Make sure to include in the title in your plot.
#3: Submit your Python program as a .py file.
#4: Submit .png file that contains your image generated by a run of your program on the points: (100,100), (200,350), (5,395), (375,25), and (200,100).
Note your plot might look upside down since on images, (0,0) is the upper left corner.
#5-7 Use the book's clustering.py program to produce images of Gillet Hall with 5 colors.

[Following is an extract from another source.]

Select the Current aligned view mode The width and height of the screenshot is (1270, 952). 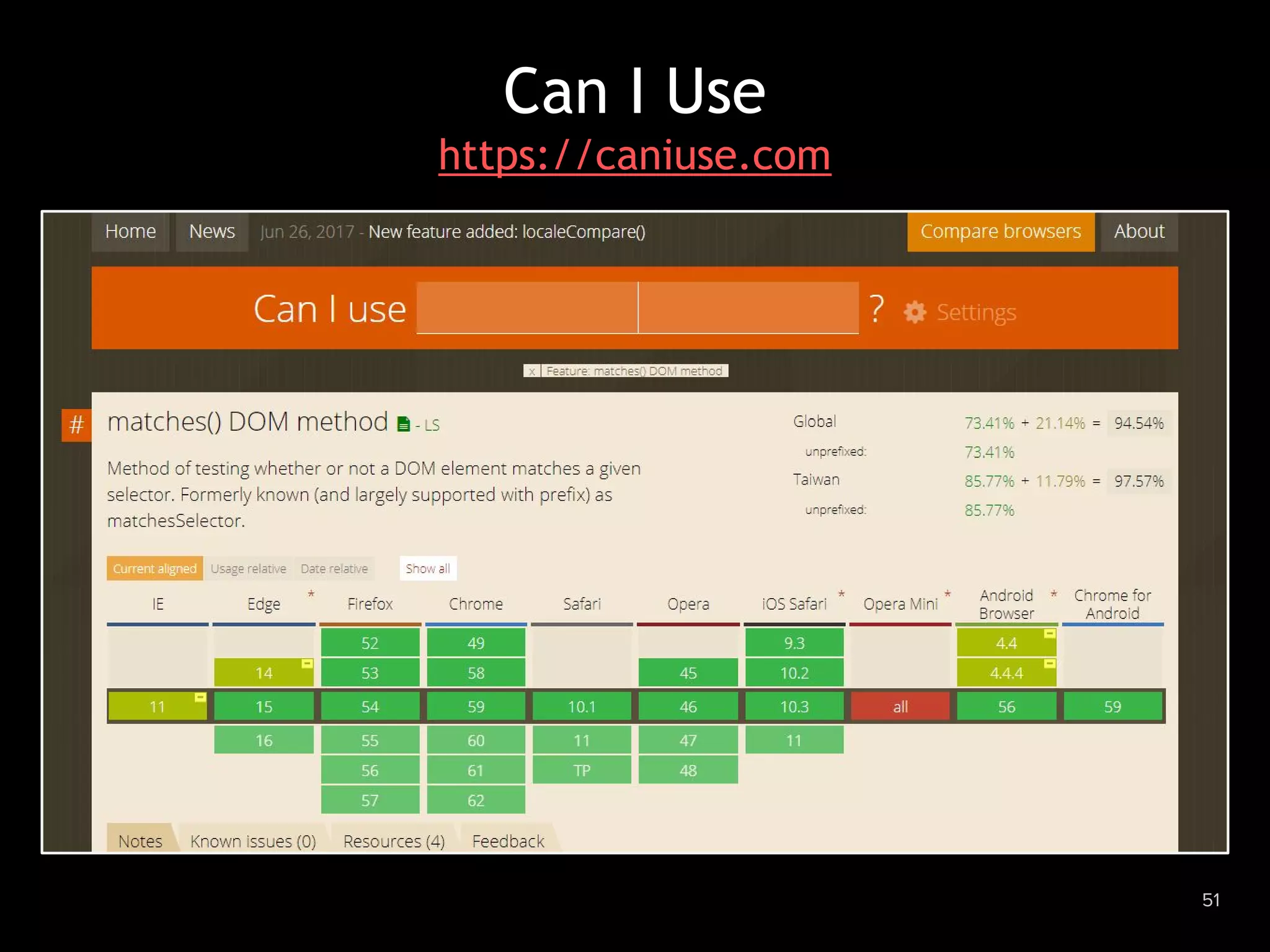coord(154,568)
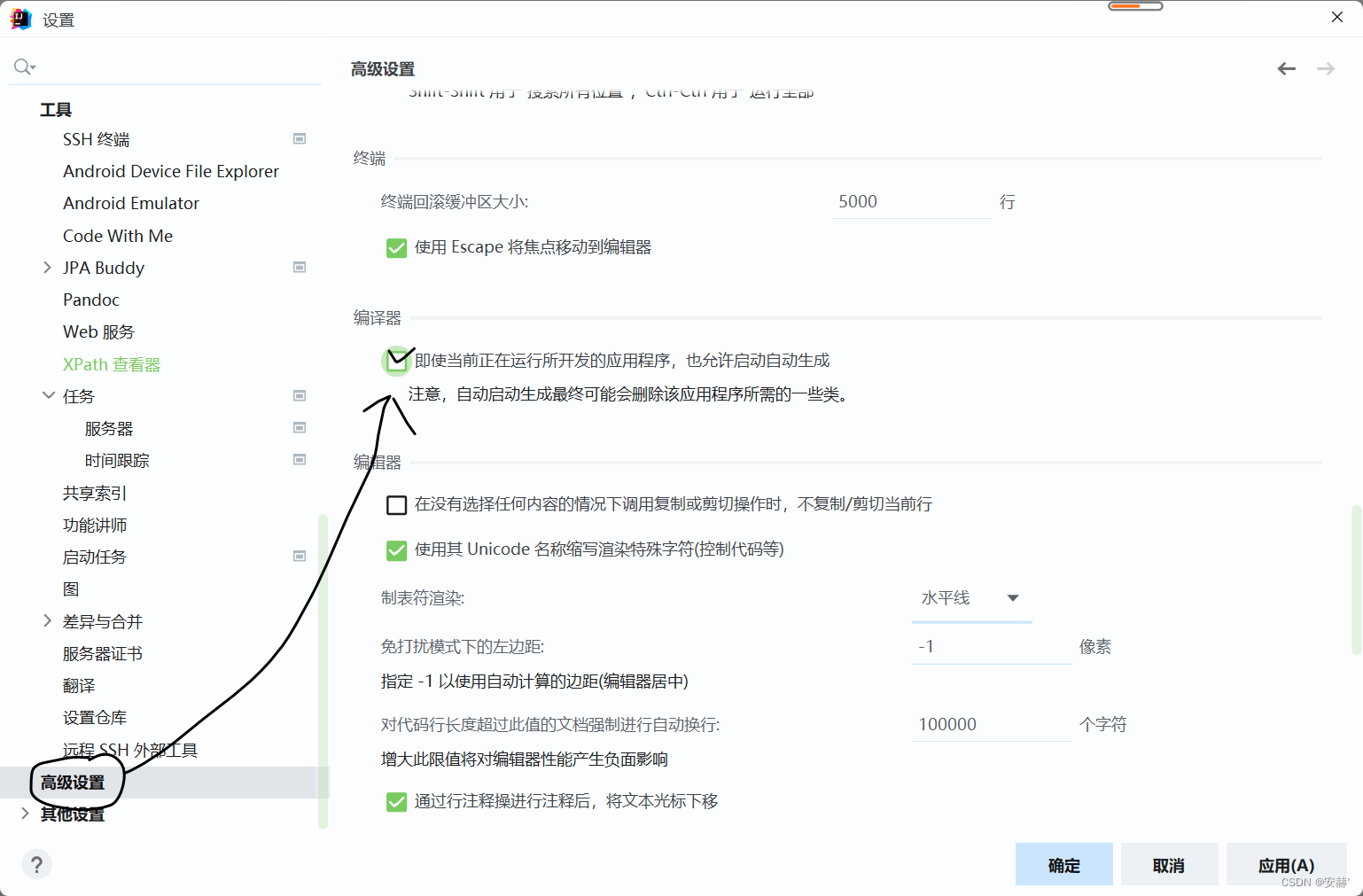
Task: Click the indicator icon next to 时间跟踪
Action: [300, 459]
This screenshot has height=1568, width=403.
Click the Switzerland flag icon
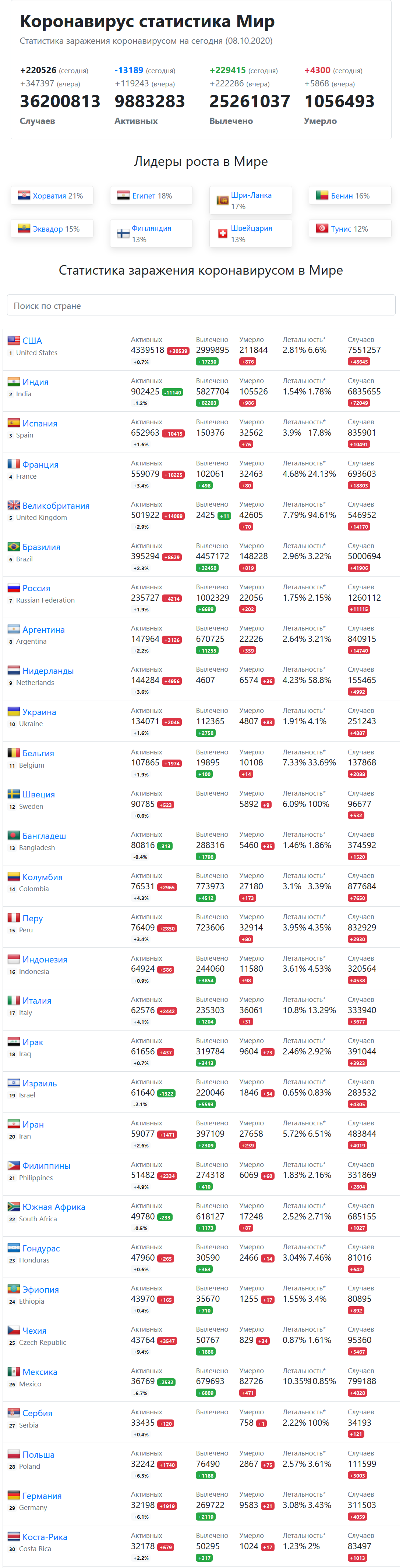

Modify his program to compute the sum squared error of your clustering to 5 colors (i.e. the sum of the squares of the distance between each point's original color and the color assigned to it).

Make sure to include in the title in your plot.

#5: Submit your modified Python program as a .py file.
#6: Submit the .png file of the image with 5 colors.
#7: Include a screen shot or text file with the summed square error that you computed for the images.

Hint: The k-means clustering is slow, so, it will take a while to compute the new images. The book's program includes a method for computing the squared error that reruns the classifer (which takes quite a while). Instead of recomputing, store your clusters and compute the error directly on those.

Submitting Homework

To submit your homework, log on to the Blackboard system, and go to "Homework". For each part of the homework, there is a separate input box. You may submit the homework as many times as you would like before the deadline.